Source material:
____________________

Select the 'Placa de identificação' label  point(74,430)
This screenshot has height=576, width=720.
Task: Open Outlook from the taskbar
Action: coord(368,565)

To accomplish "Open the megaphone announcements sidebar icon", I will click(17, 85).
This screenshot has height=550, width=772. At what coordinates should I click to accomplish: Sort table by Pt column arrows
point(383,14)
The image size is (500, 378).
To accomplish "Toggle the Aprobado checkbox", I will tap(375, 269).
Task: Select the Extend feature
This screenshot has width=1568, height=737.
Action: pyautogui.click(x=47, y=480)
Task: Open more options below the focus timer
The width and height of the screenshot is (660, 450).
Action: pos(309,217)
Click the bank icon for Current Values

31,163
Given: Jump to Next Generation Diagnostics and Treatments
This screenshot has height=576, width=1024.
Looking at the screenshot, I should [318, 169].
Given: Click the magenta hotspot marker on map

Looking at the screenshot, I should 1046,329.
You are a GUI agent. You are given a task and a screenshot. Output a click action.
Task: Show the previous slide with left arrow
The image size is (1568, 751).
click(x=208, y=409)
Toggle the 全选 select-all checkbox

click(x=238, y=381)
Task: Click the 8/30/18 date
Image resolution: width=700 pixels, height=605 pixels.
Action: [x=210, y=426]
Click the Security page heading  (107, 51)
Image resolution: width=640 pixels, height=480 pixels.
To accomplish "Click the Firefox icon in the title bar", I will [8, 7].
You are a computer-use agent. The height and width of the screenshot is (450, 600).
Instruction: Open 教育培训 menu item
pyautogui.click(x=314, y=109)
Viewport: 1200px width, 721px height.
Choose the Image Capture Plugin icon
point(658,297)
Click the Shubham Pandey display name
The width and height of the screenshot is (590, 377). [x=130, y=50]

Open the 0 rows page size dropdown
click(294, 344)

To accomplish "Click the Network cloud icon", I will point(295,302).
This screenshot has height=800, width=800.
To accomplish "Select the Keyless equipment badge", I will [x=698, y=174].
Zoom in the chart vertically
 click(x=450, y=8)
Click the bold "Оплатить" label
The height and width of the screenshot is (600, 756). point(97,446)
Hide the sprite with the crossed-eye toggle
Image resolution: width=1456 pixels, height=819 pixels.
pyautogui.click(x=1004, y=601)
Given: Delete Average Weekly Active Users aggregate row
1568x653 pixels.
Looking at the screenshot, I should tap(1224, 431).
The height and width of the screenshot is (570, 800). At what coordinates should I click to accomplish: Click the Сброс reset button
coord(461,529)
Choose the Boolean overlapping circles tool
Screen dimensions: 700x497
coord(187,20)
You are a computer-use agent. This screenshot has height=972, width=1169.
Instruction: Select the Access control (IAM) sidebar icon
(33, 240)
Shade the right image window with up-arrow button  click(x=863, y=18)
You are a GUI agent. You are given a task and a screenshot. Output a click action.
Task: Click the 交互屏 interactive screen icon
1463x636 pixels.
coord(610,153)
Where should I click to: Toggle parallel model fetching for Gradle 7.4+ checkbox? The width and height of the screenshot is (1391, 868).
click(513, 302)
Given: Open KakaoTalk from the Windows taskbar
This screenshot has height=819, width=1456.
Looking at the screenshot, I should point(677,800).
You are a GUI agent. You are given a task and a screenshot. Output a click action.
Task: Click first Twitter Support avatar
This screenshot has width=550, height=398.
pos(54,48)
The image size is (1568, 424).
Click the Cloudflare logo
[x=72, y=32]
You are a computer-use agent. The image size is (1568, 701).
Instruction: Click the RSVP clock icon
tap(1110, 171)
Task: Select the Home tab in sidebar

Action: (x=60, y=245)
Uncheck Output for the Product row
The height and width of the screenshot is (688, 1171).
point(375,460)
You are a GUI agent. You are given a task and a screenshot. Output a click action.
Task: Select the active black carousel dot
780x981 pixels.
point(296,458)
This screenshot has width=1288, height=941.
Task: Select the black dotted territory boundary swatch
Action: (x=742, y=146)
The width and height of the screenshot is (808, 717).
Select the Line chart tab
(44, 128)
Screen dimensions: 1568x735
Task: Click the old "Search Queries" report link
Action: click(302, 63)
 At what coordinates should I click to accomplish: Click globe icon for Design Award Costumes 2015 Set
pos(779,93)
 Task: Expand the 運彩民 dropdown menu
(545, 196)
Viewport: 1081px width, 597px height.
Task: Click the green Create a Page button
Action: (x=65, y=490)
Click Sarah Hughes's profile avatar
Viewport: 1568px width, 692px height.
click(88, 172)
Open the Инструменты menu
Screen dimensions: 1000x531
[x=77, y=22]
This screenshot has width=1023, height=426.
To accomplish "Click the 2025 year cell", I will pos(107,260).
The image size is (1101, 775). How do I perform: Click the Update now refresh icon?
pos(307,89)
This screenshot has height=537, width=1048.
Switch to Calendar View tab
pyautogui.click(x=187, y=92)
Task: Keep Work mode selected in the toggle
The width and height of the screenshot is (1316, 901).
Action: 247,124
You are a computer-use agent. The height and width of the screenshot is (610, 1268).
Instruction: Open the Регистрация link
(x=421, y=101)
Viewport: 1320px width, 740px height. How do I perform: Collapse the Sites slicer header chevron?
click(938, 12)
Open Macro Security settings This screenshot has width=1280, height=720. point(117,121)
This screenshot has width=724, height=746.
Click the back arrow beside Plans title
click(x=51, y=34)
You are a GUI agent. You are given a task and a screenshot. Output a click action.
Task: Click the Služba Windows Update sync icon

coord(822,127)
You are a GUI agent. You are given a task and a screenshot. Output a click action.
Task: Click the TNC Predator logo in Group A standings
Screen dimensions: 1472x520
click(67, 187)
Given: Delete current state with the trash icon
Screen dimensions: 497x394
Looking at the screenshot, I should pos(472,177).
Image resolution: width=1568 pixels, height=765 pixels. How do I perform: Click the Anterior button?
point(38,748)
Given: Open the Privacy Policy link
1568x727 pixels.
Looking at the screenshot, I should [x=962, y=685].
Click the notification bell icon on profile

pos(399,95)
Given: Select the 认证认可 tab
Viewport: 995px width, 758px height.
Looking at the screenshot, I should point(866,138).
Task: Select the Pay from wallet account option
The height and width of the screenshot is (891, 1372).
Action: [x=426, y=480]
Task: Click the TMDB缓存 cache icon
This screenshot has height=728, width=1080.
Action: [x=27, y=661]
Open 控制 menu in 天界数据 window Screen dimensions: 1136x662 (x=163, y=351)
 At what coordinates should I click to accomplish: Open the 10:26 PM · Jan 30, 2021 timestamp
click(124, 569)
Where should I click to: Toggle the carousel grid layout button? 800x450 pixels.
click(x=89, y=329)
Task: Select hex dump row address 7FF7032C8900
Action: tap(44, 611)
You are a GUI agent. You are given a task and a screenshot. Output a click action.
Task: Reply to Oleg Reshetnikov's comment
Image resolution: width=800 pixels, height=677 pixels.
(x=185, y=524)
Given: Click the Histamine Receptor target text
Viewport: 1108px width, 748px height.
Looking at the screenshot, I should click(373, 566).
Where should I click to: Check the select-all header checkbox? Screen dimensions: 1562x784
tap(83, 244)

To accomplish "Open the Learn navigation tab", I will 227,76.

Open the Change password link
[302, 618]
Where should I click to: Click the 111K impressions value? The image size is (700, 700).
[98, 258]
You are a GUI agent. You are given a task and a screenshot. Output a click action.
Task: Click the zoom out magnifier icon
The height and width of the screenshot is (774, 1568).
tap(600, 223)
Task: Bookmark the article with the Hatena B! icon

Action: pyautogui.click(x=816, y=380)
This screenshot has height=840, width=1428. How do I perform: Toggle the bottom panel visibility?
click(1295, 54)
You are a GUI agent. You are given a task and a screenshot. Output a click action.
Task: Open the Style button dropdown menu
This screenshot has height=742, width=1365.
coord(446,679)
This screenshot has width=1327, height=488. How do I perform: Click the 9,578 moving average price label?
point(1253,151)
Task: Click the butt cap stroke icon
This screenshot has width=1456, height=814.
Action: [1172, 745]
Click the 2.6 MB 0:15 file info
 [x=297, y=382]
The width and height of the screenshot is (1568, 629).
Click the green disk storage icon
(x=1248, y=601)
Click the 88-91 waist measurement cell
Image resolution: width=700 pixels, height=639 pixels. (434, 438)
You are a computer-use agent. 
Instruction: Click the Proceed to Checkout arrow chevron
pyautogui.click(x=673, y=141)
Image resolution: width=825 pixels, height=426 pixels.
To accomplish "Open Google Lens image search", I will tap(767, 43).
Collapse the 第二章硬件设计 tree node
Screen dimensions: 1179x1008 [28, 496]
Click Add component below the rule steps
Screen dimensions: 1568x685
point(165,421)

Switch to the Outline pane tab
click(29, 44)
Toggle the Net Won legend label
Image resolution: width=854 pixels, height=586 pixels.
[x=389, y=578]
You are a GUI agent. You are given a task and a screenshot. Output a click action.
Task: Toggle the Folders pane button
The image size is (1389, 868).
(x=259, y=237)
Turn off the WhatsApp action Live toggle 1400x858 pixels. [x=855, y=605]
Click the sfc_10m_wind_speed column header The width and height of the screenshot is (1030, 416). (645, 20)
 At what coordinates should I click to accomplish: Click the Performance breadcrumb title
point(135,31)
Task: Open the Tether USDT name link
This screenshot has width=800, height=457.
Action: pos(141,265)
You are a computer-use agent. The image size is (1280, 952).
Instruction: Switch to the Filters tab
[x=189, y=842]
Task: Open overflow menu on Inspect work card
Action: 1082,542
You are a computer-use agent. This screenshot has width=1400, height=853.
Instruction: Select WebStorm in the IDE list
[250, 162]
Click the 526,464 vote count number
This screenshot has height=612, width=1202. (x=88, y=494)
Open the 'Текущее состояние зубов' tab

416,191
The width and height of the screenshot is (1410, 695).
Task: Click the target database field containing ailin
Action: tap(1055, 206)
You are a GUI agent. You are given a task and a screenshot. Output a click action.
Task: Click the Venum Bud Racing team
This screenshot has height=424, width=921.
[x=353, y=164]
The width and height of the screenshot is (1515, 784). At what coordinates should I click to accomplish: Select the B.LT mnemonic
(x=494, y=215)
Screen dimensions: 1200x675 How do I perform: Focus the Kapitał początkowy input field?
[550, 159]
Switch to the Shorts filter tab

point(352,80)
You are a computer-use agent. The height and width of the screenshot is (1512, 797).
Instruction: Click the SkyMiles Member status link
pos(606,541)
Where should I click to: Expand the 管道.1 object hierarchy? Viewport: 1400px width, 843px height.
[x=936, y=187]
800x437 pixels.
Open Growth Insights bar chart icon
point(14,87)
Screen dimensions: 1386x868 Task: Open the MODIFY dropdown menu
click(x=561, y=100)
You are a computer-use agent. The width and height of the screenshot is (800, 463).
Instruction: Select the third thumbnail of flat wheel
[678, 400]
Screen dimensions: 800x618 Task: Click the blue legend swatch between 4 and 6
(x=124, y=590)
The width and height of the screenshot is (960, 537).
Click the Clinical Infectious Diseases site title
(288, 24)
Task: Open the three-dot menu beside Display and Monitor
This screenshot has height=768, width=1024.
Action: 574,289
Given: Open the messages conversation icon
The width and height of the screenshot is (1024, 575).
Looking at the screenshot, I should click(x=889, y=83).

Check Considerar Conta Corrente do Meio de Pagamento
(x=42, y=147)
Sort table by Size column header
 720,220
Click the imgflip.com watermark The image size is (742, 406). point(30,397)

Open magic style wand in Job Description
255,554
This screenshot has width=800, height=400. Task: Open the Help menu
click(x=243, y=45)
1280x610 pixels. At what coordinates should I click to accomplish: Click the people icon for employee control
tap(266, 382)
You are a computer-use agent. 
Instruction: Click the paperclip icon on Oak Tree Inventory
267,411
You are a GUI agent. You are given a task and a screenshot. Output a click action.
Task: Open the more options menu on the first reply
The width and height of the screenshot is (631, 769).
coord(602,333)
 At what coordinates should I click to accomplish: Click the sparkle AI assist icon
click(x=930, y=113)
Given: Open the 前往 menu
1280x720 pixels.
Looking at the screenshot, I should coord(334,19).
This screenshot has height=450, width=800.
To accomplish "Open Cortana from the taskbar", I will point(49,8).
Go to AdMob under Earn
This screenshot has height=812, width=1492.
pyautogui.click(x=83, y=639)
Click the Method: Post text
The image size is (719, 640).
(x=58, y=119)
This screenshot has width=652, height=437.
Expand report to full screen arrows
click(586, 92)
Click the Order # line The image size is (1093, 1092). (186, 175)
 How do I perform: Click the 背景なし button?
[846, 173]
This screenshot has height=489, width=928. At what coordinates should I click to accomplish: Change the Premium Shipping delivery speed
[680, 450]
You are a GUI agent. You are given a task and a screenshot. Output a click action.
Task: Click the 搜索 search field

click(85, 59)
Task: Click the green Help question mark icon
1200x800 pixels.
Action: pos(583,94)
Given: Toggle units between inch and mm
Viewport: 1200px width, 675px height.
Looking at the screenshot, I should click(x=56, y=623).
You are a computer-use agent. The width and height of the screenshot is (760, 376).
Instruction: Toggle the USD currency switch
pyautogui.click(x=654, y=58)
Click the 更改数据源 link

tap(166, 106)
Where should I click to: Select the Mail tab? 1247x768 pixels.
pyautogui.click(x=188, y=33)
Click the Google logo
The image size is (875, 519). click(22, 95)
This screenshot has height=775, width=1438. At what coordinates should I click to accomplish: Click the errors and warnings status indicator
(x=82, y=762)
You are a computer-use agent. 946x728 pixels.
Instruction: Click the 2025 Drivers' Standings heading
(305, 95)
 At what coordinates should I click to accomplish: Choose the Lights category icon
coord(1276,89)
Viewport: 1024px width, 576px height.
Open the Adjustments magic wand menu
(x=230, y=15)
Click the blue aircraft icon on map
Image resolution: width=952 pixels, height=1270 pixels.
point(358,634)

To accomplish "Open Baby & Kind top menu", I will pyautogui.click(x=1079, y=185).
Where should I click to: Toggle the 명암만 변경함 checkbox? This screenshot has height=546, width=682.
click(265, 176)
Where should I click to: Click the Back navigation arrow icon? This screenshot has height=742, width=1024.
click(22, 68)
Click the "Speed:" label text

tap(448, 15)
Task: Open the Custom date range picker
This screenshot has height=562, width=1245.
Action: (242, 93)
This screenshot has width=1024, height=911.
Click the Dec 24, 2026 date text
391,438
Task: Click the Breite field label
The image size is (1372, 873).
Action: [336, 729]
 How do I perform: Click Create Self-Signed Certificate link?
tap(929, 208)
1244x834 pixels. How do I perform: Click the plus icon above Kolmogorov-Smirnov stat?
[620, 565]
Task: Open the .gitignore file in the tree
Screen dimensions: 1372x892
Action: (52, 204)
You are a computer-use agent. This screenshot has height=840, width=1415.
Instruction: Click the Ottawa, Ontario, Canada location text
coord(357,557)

____________________

Description of the task: Reproduce everything in the records above from the line containing "I will point(295,302)." down to the line containing "pyautogui.click(x=1004, y=601)", with "vertically" changed to "horizontally" and nothing else altered. Return only those lines.

Output:
To accomplish "Click the Network cloud icon", I will point(295,302).
This screenshot has height=800, width=800.
To accomplish "Select the Keyless equipment badge", I will [x=698, y=174].
Zoom in the chart horizontally
 click(x=450, y=8)
Click the bold "Оплатить" label
The height and width of the screenshot is (600, 756). point(97,446)
Hide the sprite with the crossed-eye toggle
Image resolution: width=1456 pixels, height=819 pixels.
pyautogui.click(x=1004, y=601)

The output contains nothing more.